Goal a: Write out the rows from the first row through the row that contains "tap(631, 545)", inclusive, keeping each one unchanged.

Text passage:
** Start **
VHDL

VHDL is:

• Strongly typed.
• Case insensitive (unlike verilog).
• Full form: VHSIC Hardware Description Language
  • where VHSIC is Very High Speed Integrated Circuits
• Named after the US DoD project that created it: VHSIC program

Comments

Part of a line that comes after a --.

Reserved words

Reference: https://www.seas.upenn.edu/~ese171/vhdl/keywordlist.html (95 words here)

Operators

Concatenation (&)

• Both operands must be of same type.
• Like pasting together two operands.

-- If
a : std_logic_vector (2 downto 0)
b : std_logic_vector (1 downto 0)

-- then
a & b 
-- is of type std_logic_vector (5 downto 0)

Ref: https://www.nandland.com/vhdl/examples/example-concatenation-operator.html

Assignment

<=

assign value to a signal

• Takes effect in the next cycle.

:=

assign value to a variable

• Takes effect immediately.

Variables

-- variable var_name : type
variable outvector : std_logic_vector (7 downto 0); 

Records

• Similar to C struct.
• Often used to define new VHDL types.

Syntax:

type <type-name> is record
  <attr1> : <type>;
  <attr2> : <type>;
  ...
  <attrn> : <type>;
end record <type-name>;

Example:

type rec_typ is record
  in_en : std_logic;
  data  : std_logic_vector (7 downto 0);
  out_en: std_logic;
end record rec_typ;

-- use the record
constant inst_rec_type : rec_typ := (in_en  => '0',
                                     data   => '00001001',
                                     out_en => '1);

Another example:

nstate <= (oldver => "00",
           curst => '0');

enum type

type state_t is (IDLE, START, FINISH);

Components

Code that can be reused.

Helps to organize the code.

Reference: link (pdf)

Signals vs variables

Reference

Process

• A VHDL construct containing a set of actions (sequential statements) to be executed sequentially.
• The process itself is a concurrent statement.

Example:

process is
begin
  sign <= sign + 1;
  wait for 10 ns;
end process;

Sensitivity list

• List of signals for which a state change would cause the body of process to be executed.
• ie, the signals that the process is 'sensitive' to.

others

We can set/reset values of a few bits of a bit-vector and then set/reset the remaining bits to some value at once using others.

bv : std_logic_vector (7 downto 0);
bv <= (2      => '1',
       0      => '1',
       others => '0');
-- bit 2 and 0 are set to 1 and all others to 0.
-- ie, bv now has 00000101 as its value.

Gaisler style

Ref: link

• Consists of 2-process entities.
• Each consists of two processes:
  • Combinatory logic process (ie, asynchronous)
  • Sequential logic process (deals register states)
** End **
Data for the task:
** Start **
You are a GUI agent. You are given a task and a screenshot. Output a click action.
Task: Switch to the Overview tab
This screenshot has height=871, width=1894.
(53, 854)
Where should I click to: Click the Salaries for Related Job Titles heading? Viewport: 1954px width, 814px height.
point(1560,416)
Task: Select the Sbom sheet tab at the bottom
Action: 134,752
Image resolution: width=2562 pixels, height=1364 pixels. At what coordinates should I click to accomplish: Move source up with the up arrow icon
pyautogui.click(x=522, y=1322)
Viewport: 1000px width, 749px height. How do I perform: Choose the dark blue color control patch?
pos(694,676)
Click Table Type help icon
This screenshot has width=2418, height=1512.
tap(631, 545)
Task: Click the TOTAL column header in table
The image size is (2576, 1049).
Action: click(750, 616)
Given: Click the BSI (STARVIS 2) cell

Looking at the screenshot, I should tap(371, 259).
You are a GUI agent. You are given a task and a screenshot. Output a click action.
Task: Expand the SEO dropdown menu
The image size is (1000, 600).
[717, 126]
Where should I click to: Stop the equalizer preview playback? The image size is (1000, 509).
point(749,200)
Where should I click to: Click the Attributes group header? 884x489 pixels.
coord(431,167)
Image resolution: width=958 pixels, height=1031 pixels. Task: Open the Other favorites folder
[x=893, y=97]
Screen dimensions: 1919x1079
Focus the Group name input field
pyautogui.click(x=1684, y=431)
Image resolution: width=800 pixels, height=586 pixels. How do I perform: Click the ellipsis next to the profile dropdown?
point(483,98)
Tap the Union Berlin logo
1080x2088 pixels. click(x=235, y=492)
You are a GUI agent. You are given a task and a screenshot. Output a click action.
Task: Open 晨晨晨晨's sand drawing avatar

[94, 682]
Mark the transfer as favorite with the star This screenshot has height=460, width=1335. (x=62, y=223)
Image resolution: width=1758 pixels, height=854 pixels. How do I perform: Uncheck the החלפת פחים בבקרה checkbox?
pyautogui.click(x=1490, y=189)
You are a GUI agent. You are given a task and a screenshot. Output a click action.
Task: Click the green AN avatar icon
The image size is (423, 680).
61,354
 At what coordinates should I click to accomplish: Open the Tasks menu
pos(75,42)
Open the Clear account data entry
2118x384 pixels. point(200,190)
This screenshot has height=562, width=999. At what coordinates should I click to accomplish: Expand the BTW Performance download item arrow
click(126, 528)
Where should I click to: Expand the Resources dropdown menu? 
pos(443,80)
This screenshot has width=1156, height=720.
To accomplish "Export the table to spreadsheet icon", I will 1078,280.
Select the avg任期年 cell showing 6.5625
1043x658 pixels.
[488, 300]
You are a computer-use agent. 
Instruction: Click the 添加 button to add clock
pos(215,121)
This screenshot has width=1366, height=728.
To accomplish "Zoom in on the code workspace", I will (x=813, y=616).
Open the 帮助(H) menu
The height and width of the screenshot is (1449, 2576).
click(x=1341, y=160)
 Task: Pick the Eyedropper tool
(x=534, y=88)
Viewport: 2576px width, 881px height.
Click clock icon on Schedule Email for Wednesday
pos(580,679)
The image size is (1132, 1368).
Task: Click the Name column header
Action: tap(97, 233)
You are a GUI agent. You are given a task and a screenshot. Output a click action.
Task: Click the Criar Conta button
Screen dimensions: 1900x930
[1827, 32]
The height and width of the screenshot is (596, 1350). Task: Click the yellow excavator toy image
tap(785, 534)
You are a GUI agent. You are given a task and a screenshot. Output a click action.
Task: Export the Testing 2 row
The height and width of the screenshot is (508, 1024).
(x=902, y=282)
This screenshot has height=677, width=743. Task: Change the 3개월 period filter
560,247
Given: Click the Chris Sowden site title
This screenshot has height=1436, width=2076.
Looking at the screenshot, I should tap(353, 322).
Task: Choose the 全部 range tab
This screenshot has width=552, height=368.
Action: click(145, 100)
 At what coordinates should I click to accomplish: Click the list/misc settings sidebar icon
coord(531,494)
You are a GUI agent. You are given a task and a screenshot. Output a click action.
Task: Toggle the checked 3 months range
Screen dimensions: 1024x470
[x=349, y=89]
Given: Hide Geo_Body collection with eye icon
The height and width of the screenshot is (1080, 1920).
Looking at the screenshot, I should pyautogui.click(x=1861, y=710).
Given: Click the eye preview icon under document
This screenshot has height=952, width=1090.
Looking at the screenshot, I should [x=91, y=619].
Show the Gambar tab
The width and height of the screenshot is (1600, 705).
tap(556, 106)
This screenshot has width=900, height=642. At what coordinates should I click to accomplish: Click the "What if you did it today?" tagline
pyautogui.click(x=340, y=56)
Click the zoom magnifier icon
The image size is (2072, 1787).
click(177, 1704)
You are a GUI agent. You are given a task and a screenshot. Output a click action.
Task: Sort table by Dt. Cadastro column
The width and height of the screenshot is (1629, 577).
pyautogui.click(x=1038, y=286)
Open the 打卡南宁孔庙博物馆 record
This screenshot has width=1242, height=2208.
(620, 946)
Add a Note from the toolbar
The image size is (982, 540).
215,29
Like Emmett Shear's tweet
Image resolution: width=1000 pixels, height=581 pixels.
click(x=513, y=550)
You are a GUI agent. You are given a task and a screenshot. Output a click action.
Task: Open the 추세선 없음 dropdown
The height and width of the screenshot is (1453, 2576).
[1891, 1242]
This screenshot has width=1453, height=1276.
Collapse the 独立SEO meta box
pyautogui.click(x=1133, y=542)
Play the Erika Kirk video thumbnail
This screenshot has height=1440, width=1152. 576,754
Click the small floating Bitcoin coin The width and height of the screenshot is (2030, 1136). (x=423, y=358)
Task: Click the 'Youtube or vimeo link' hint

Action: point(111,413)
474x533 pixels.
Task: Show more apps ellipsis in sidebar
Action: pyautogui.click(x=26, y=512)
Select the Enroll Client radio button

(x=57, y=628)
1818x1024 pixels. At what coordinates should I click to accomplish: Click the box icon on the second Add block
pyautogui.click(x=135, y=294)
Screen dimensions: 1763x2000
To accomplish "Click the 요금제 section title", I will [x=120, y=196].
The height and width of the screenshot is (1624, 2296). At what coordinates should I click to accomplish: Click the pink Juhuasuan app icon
** End **
Goal b: Give again the part of the VHDL notes between "nstate <= (oldver" and "organize the code.", inclusive, keeping it word for word.

Final result a:
You are a GUI agent. You are given a task and a screenshot. Output a click action.
Task: Switch to the Overview tab
This screenshot has height=871, width=1894.
(53, 854)
Where should I click to: Click the Salaries for Related Job Titles heading? Viewport: 1954px width, 814px height.
point(1560,416)
Task: Select the Sbom sheet tab at the bottom
Action: 134,752
Image resolution: width=2562 pixels, height=1364 pixels. At what coordinates should I click to accomplish: Move source up with the up arrow icon
pyautogui.click(x=522, y=1322)
Viewport: 1000px width, 749px height. How do I perform: Choose the dark blue color control patch?
pos(694,676)
Click Table Type help icon
This screenshot has width=2418, height=1512.
tap(631, 545)

Final result b:
nstate <= (oldver => "00",
           curst => '0');

enum type

type state_t is (IDLE, START, FINISH);

Components

Code that can be reused.

Helps to organize the code.